===== Information given

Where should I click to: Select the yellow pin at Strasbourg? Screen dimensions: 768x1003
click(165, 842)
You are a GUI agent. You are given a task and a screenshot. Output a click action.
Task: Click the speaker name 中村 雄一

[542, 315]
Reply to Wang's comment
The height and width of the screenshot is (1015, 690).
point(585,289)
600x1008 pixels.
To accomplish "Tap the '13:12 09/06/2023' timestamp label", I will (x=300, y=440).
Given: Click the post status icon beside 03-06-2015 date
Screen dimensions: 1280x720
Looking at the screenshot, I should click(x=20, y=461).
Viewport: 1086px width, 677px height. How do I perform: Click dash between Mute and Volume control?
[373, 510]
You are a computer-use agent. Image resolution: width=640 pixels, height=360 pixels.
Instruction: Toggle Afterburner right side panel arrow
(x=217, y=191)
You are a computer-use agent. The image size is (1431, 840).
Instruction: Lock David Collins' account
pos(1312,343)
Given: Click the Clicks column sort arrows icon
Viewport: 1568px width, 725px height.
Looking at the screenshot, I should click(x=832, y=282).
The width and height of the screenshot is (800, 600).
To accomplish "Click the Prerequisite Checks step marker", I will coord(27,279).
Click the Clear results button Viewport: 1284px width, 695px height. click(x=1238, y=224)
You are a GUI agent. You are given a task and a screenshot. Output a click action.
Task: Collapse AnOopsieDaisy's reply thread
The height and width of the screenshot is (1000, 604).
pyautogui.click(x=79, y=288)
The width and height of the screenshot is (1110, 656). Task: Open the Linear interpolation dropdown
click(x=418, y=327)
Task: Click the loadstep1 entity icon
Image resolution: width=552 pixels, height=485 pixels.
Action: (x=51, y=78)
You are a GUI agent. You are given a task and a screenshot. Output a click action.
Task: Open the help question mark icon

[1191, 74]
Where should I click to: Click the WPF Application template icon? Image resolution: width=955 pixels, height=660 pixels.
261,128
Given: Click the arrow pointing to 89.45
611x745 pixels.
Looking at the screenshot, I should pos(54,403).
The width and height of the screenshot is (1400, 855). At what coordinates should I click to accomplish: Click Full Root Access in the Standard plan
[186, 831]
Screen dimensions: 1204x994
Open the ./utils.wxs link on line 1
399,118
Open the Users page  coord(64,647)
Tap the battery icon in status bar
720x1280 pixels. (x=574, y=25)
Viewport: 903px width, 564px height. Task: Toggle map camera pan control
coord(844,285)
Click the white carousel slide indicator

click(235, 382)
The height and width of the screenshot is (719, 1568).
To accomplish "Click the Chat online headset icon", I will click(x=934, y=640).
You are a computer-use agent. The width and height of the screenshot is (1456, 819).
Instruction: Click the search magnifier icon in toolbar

==========

Exercise details
Please convert the data above into a Markdown table with two columns, Row and Line. Number each line and leave out the blank ones.

Answer in full
| Row | Line |
|---|---|
| 1 | Where should I click to: Select the yellow pin at Strasbourg? Screen dimensions: 768x1003 |
| 2 | click(165, 842) |
| 3 | You are a GUI agent. You are given a task and a screenshot. Output a click action. |
| 4 | Task: Click the speaker name 中村 雄一 |
| 5 | [542, 315] |
| 6 | Reply to Wang's comment |
| 7 | The height and width of the screenshot is (1015, 690). |
| 8 | point(585,289) |
| 9 | 600x1008 pixels. |
| 10 | To accomplish "Tap the '13:12 09/06/2023' timestamp label", I will (x=300, y=440). |
| 11 | Given: Click the post status icon beside 03-06-2015 date |
| 12 | Screen dimensions: 1280x720 |
| 13 | Looking at the screenshot, I should click(x=20, y=461). |
| 14 | Viewport: 1086px width, 677px height. How do I perform: Click dash between Mute and Volume control? |
| 15 | [373, 510] |
| 16 | You are a computer-use agent. Image resolution: width=640 pixels, height=360 pixels. |
| 17 | Instruction: Toggle Afterburner right side panel arrow |
| 18 | (x=217, y=191) |
| 19 | You are a computer-use agent. The image size is (1431, 840). |
| 20 | Instruction: Lock David Collins' account |
| 21 | pos(1312,343) |
| 22 | Given: Click the Clicks column sort arrows icon |
| 23 | Viewport: 1568px width, 725px height. |
| 24 | Looking at the screenshot, I should click(x=832, y=282). |
| 25 | The width and height of the screenshot is (800, 600). |
| 26 | To accomplish "Click the Prerequisite Checks step marker", I will coord(27,279). |
| 27 | Click the Clear results button Viewport: 1284px width, 695px height. click(x=1238, y=224) |
| 28 | You are a GUI agent. You are given a task and a screenshot. Output a click action. |
| 29 | Task: Collapse AnOopsieDaisy's reply thread |
| 30 | The height and width of the screenshot is (1000, 604). |
| 31 | pyautogui.click(x=79, y=288) |
| 32 | The width and height of the screenshot is (1110, 656). Task: Open the Linear interpolation dropdown |
| 33 | click(x=418, y=327) |
| 34 | Task: Click the loadstep1 entity icon |
| 35 | Image resolution: width=552 pixels, height=485 pixels. |
| 36 | Action: (x=51, y=78) |
| 37 | You are a GUI agent. You are given a task and a screenshot. Output a click action. |
| 38 | Task: Open the help question mark icon |
| 39 | [1191, 74] |
| 40 | Where should I click to: Click the WPF Application template icon? Image resolution: width=955 pixels, height=660 pixels. |
| 41 | 261,128 |
| 42 | Given: Click the arrow pointing to 89.45 |
| 43 | 611x745 pixels. |
| 44 | Looking at the screenshot, I should pos(54,403). |
| 45 | The width and height of the screenshot is (1400, 855). At what coordinates should I click to accomplish: Click Full Root Access in the Standard plan |
| 46 | [186, 831] |
| 47 | Screen dimensions: 1204x994 |
| 48 | Open the ./utils.wxs link on line 1 |
| 49 | 399,118 |
| 50 | Open the Users page  coord(64,647) |
| 51 | Tap the battery icon in status bar |
| 52 | 720x1280 pixels. (x=574, y=25) |
| 53 | Viewport: 903px width, 564px height. Task: Toggle map camera pan control |
| 54 | coord(844,285) |
| 55 | Click the white carousel slide indicator |
| 56 | click(235, 382) |
| 57 | The height and width of the screenshot is (719, 1568). |
| 58 | To accomplish "Click the Chat online headset icon", I will click(x=934, y=640). |
| 59 | You are a computer-use agent. The width and height of the screenshot is (1456, 819). |
| 60 | Instruction: Click the search magnifier icon in toolbar |